Data shown:
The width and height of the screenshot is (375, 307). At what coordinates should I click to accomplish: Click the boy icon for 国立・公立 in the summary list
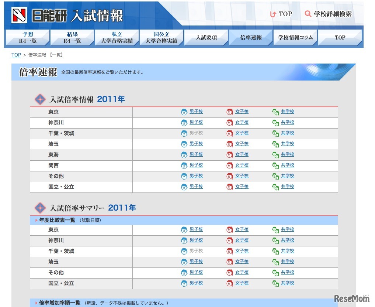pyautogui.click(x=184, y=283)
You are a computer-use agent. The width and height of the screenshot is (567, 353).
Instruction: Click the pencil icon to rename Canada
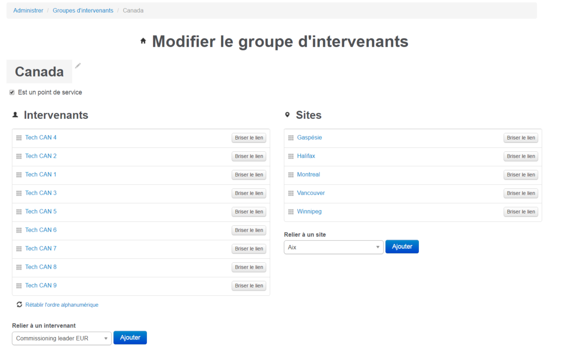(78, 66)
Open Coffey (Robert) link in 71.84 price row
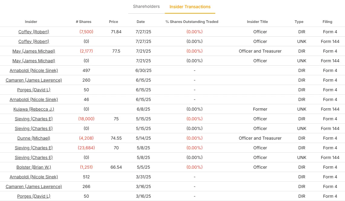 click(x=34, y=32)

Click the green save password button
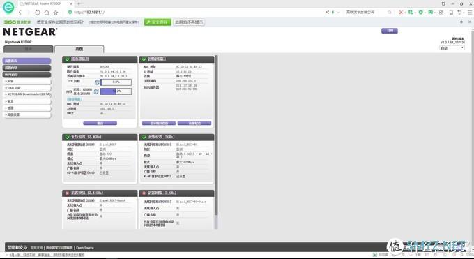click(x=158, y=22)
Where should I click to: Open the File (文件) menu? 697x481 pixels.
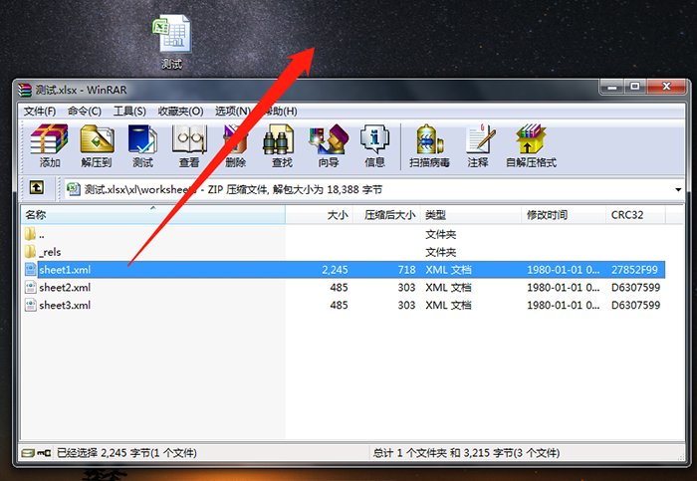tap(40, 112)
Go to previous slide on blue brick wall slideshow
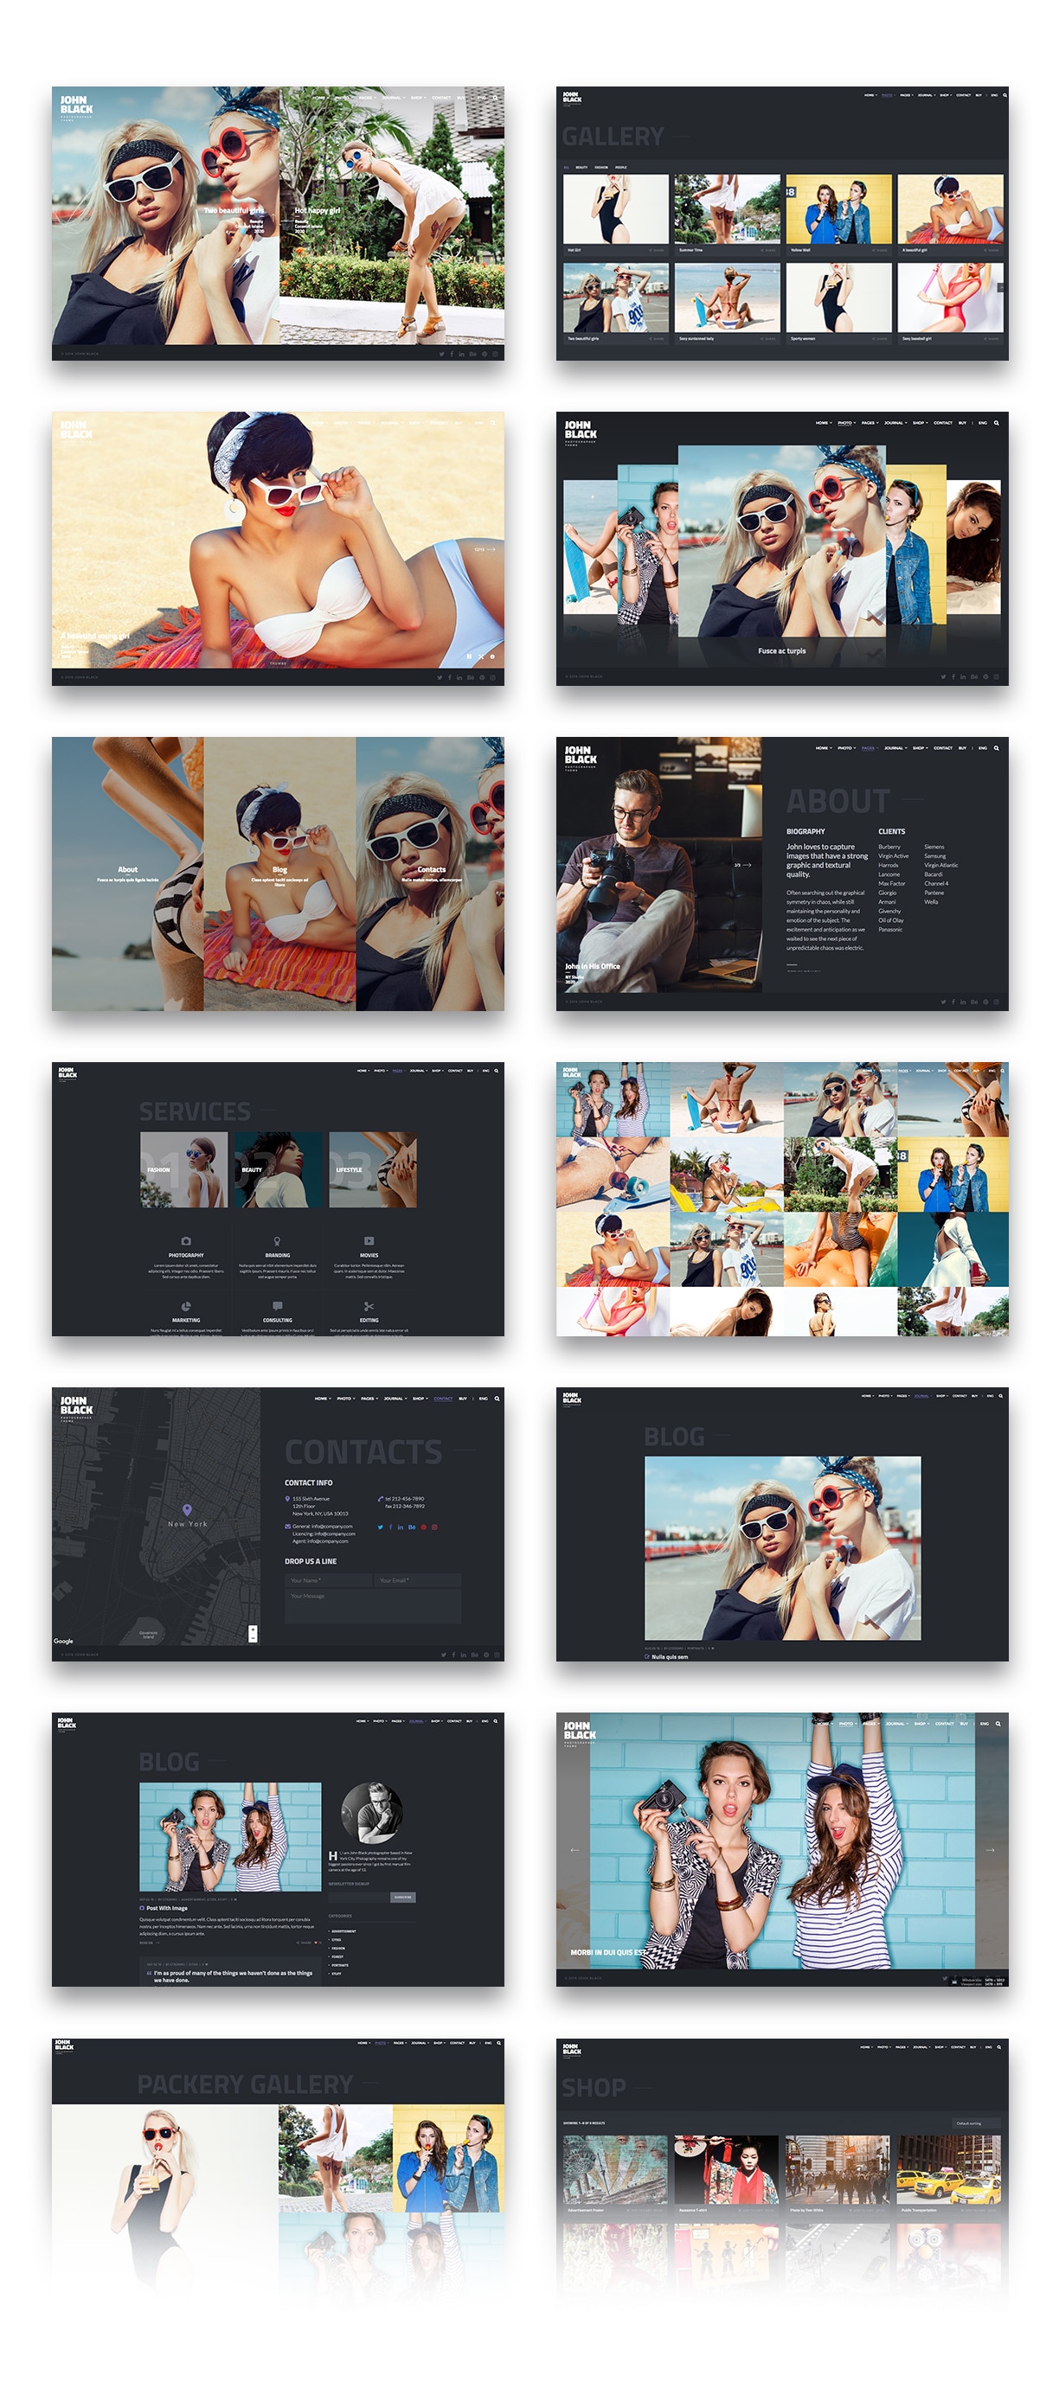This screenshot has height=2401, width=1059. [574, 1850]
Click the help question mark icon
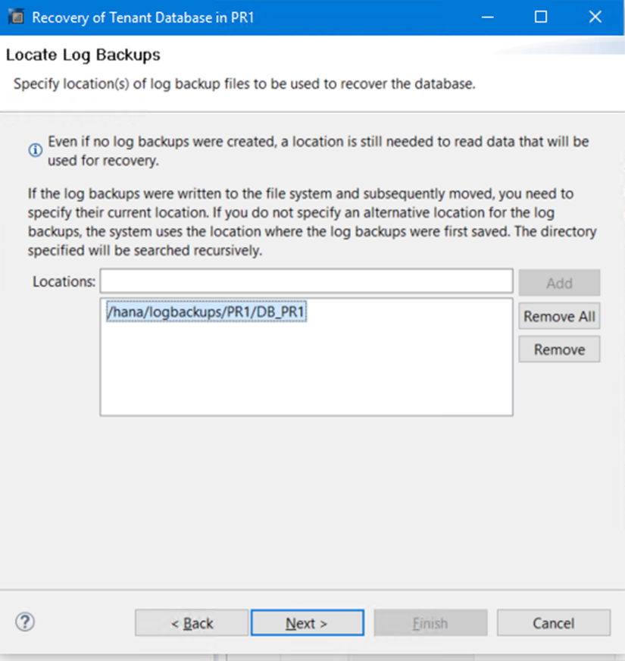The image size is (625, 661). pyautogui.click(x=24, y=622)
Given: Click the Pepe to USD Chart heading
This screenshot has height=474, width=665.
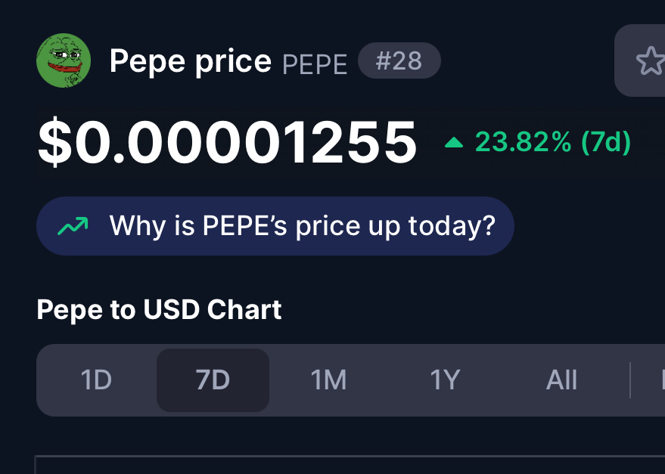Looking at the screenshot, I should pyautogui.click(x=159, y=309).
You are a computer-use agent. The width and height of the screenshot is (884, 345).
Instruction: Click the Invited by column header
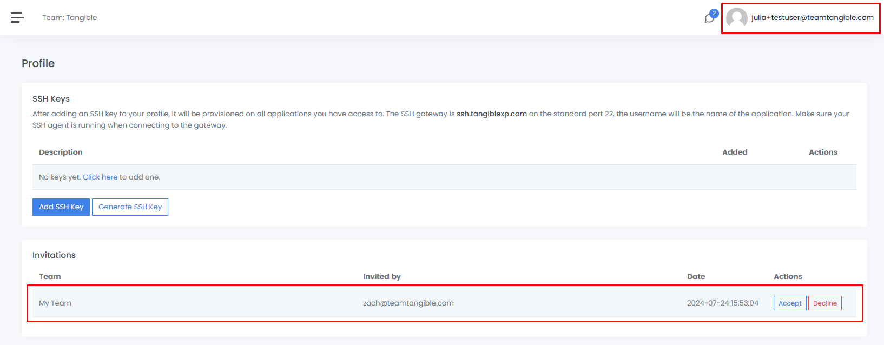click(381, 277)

What needs to be done: Once you find the line with "This screenshot has height=474, width=665.", restate it and every later line of the data word for word, excluding the pictures.

Answer below:
This screenshot has height=474, width=665.
Looking at the screenshot, I should pyautogui.click(x=159, y=309).
You are a computer-use agent. The width and height of the screenshot is (884, 345).
Instruction: Click the Invited by column header
click(381, 277)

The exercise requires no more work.